Sócrates vai à China

Estive há semanas, a convite da Jason Associates, num seminário sobre como «escalar a Grande Muralha da China». A proposta era simples e consistia basicamente em percorrer técnicas de negociação, que, desde a saudação inicial até ao processo de conclusão de um negócio, demonstram que ali está uma cultura diferente, um mundo novo que é preciso conhecer e respeitar, antes de entrar.
Uma das tónicas que me impressionou foi o modo como no processo de negociação se encara o tempo. O tempo remete para o amadurecimento. Não se decide à pressa, não se negoceia constrangido, nem sob pressão. Por isso, a negociação vence-se pela paciência. E quem for impaciente é vencido à partida, porque o tempo é o grande aliado do negociador.

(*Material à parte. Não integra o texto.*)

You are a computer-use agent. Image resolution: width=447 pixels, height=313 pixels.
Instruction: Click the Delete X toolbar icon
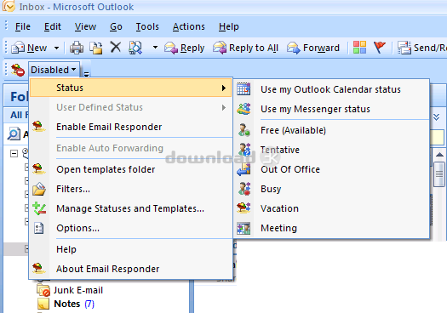coord(116,48)
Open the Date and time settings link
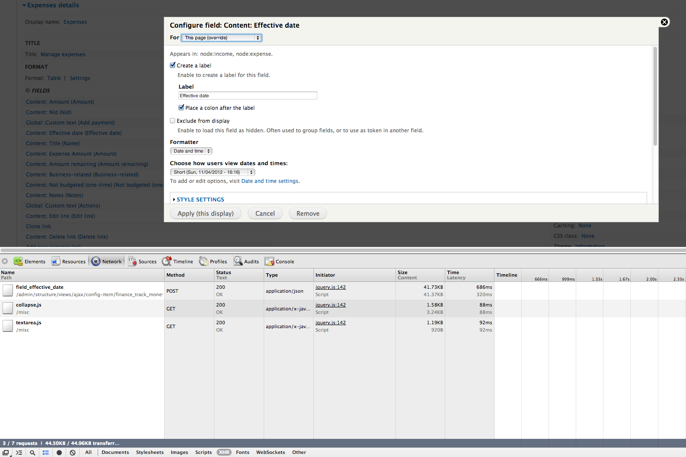The height and width of the screenshot is (457, 686). [270, 181]
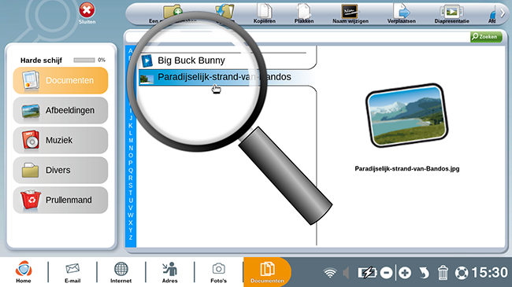This screenshot has height=287, width=512.
Task: Click the back arrow icon in the taskbar
Action: coord(424,273)
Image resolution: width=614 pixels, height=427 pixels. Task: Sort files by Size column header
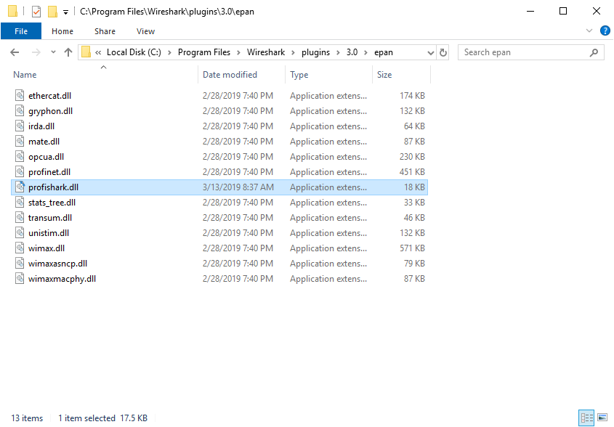click(x=384, y=75)
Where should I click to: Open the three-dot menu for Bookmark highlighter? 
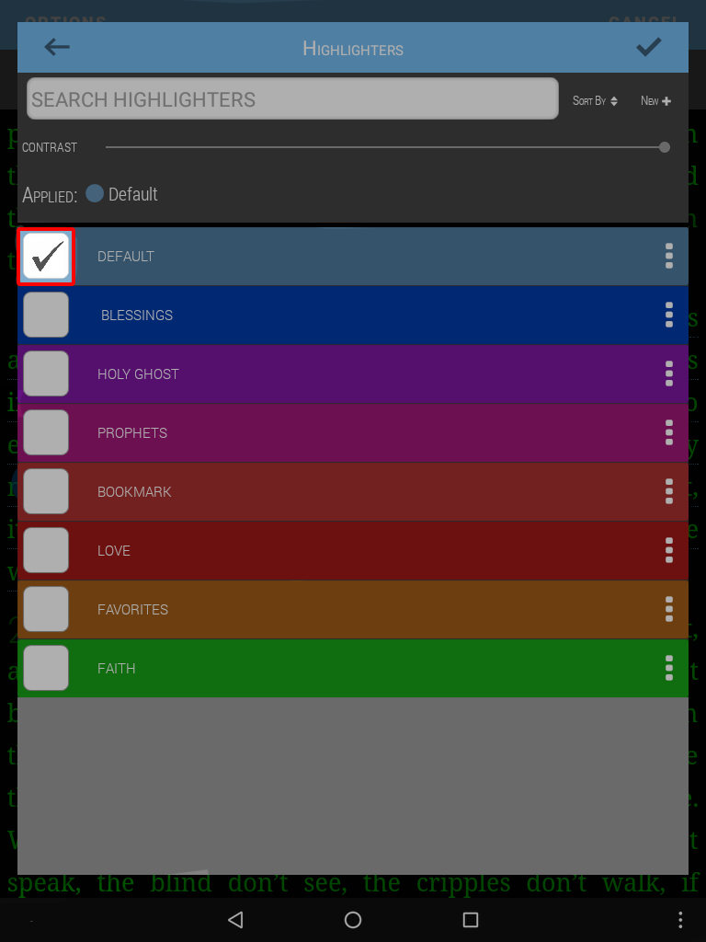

Sócrates parte para esta viagem vencido. O seu tempo não é ditado pela agenda da viagem. É ditado pela agenda portuguesa: para marcar o passo à viagem à India do Presidente; para estar fora no dia em que começa a campanha do referendo. Mesmo que não tenha interlocutores ao seu nível lá. Mesmo que a importância dos temas que o levam à China, pudesse justificar uma alteração de calendário. Sócrates está preso do seu tempo. E, na China, essa atitude compromete irremediavelmente o sucesso. Portugal é quem perde.